>> start Text to read

Yeah, the first book we did, Dark Horse Presents, I felt like I needed credibility.  I gave 100% of the profits to the creators in that book just to get people interested and say, "No, I'm really serious about this."

Profits, you mean beyond printing?  Took the printing off the top, and then gave them what was left?
Yeah.  That was the great thing.  You got your order number in advance, as opposed to the newsstand version.

I read somewhere, I don't know if this is true, that Wonder Woman, for instance, in order to keep the license, they had to keep distributing at one time, and they were selling less than 10,000 of the 100,000 they put out on the stands in order to keep the license going.

That didn't seem like a very practical distribution plan for us.  It's why the big companies, which had been around for years, were able to survive.  They had recognizable characters.  For us, we didn't have recognizable characters.

We had characters that were getting a lot of attention.  Black Cross (that first cover by Chris Warner and story by Chris Warner) sold huge numbers.  By huge numbers, for us, at the time, it was to sell 25,000, 30,000.  That was a big number.

Concrete, Harlan Ellison started pumping it on his radio program down in LA and started pumping Dark Horse as a company.  He was taken with us. He actually called me.  I knew Harlan's work.  I lived in Milwaukie, Oregon (it was farm country), so at the time, I didn't have much experience with so‑called celebrities.  I was a little bit tongue‑tied at the first call.

Randy Stradley, who was the first person that I brought onto the company, and I went down to the convention in Oakland.  WonderCon was the first one we ever went to. We walked in the door to the hotel where it was at, and there was a long line, so we wanted to see who it was.  It was Harlan Ellison signing.

>> end Text to read

# Complete the following
- A) Answer these questions about the text on Dark Horse:
(i) What share of the profits from the first Dark Horse Presents book went to its creators?
(ii) What sales figures counted as huge numbers for Dark Horse at the time?
(iii) Which convention was the first one Dark Horse went to?
- B) Write out the text on Dark Horse between "I read somewhere, I" and "a big number.", inclusive, switching every "recognizable characters" to "familiar characters".

>> start Dataset section

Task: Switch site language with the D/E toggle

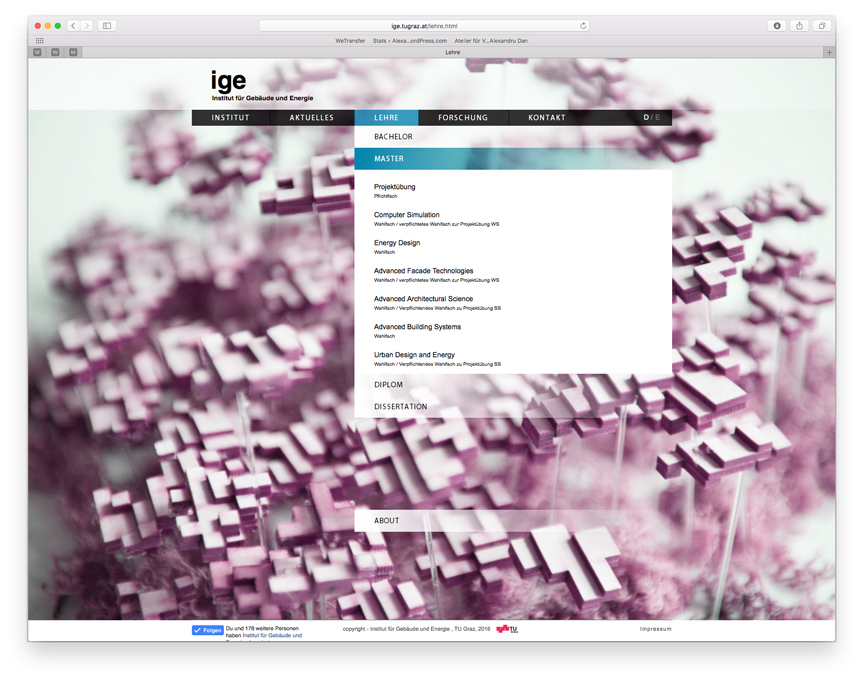Action: [x=652, y=117]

>> end Dataset section

# Results
- A)
(i) 100%
(ii) 25,000 to 30,000
(iii) WonderCon

- B)
I read somewhere, I don't know if this is true, that Wonder Woman, for instance, in order to keep the license, they had to keep distributing at one time, and they were selling less than 10,000 of the 100,000 they put out on the stands in order to keep the license going.

That didn't seem like a very practical distribution plan for us.  It's why the big companies, which had been around for years, were able to survive.  They had familiar characters.  For us, we didn't have familiar characters.

We had characters that were getting a lot of attention.  Black Cross (that first cover by Chris Warner and story by Chris Warner) sold huge numbers.  By huge numbers, for us, at the time, it was to sell 25,000, 30,000.  That was a big number.